The Book of Bantorra (aka Tatakau Shisho, or “Fighting Librarians,” in the original Japanese) is an anime adapted from a series of light novels by Ishio Yamagata, and it presents a world rich with history, culture, and lore. This setting provides an ample stage for tales of epic adventure, heroism and betrayal, espionage and conspiracy, fragile human beings struggling to forge their own meaning in a realm abandoned by the gods. Sounds straightforward, doesn’t it?
It’s not that simple. Everything I’ve written above about the Bantorra Library, its history, and its enemies is a lie. Unraveling the truth becomes a quest that will test the viewer’s patience.
I’m of two minds about The Book of Bantorra. I admire its moral grayness, its dark heroes, and pessimistic view of humanity. I admire that it tries to tell a mature story through animation, a story that isn’t simply about super-powered “white hats” clashing with super-powered “black hats.” I admire the courage with which the author strikes down important characters, snuffing them out without fanfare and without mercy. The threat of death is ever-present in a manner that is rarely seen outside of the novels of George R.R. Martin. In these ways, The Book of Bantorra reminds me of Giant Robo: The Day the Earth Stood Still, which is arguably one of the best OAVs that Japan has ever produced.

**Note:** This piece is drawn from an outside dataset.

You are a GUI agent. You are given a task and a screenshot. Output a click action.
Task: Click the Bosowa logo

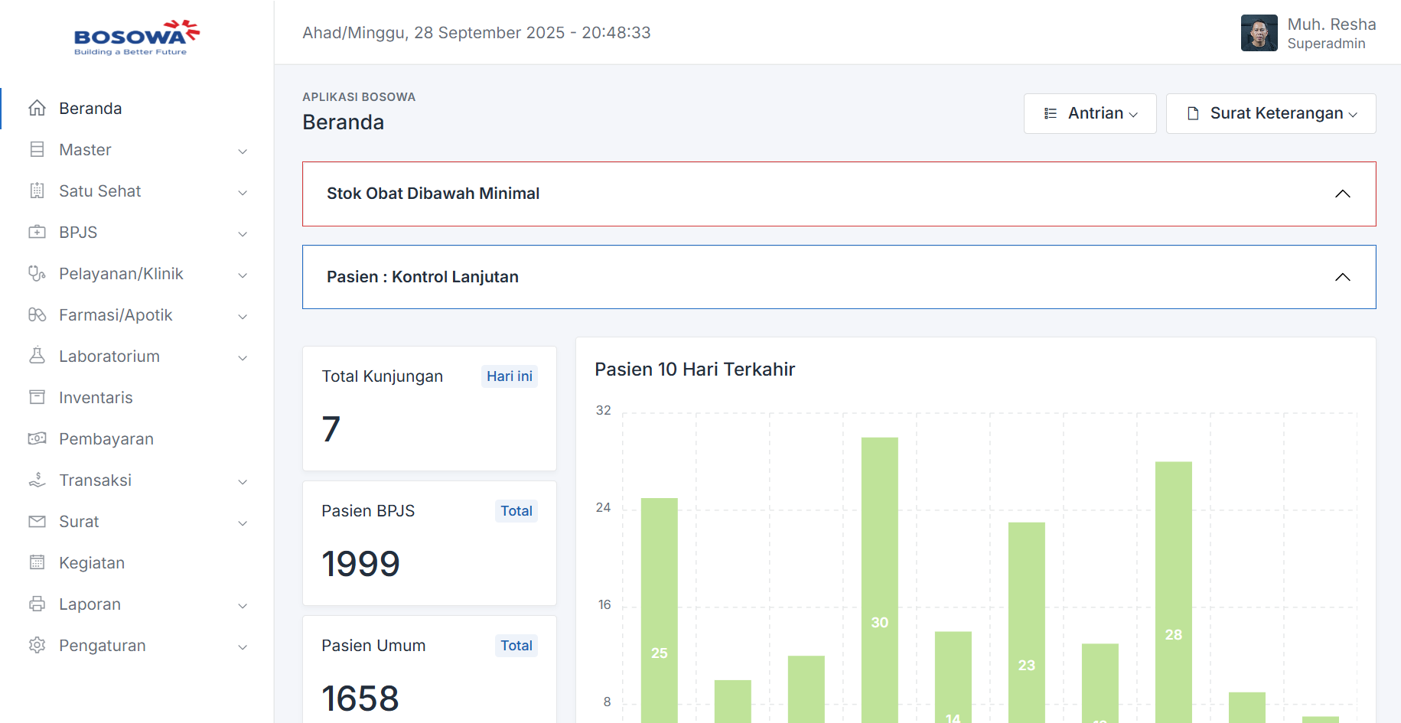136,37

On the other hand, from a narrative standpoint The Book of Bantorra is also guilty at times of both not showing and not telling. It parcels out information with such parsimony that I wonder if series director Toshiya Shinohara simply assumed that the audience had read the novels first.
For example, it’s easy to see that Hamyuts Meseta, the ostensible protagonist, is both a violent psychopath and transparently evil. But although the show provides an explanation for why she is this way—she was raised from childhood to be a weapon capable of slaying a god—it does almost nothing to explore the damaged human being beneath her swaggering, suicidally reckless exterior.
It’s difficult to appreciate the symbolic layers of the show—the meta-textual commentary on the value of writing, the themes about free will versus determinism, the idea of the created defying the will of their creator in a desperate bid for existence—when you have to expend so much mental energy trying to keep the plot straight. What’s a Vend Ruga? Who is the Violet Sinner and why does her alias merit capital letters? What on Earth are “nonentity entrails”? Who the heck is Ruruna Coozancoona, and why am I supposed to be afraid of him again?
Yet despite all of this, I can’t remain peeved at the show. Art isn’t always supposed to be easily digestible, and too often our pop culture entertainment flatters us by serving up everything we want on a silver platter. Some people want nothing more than comfort and affirmation from their entertainment. Some people prefer a challenge, and The Book of Bantorra is a challenging work. It’s the kind of story where the journey is ultimately more important than the
Although I can’t recommend The Book of Bantorra without reservation because of the issues I have with its narrative structure, I can’t condemn it, either, because it forced me to confront my preconceptions about the nature of storytelling and the value of the human experience. It’s a surprisingly philosophical show that offers no easy answers, only questions that the viewers must seek to define for themselves.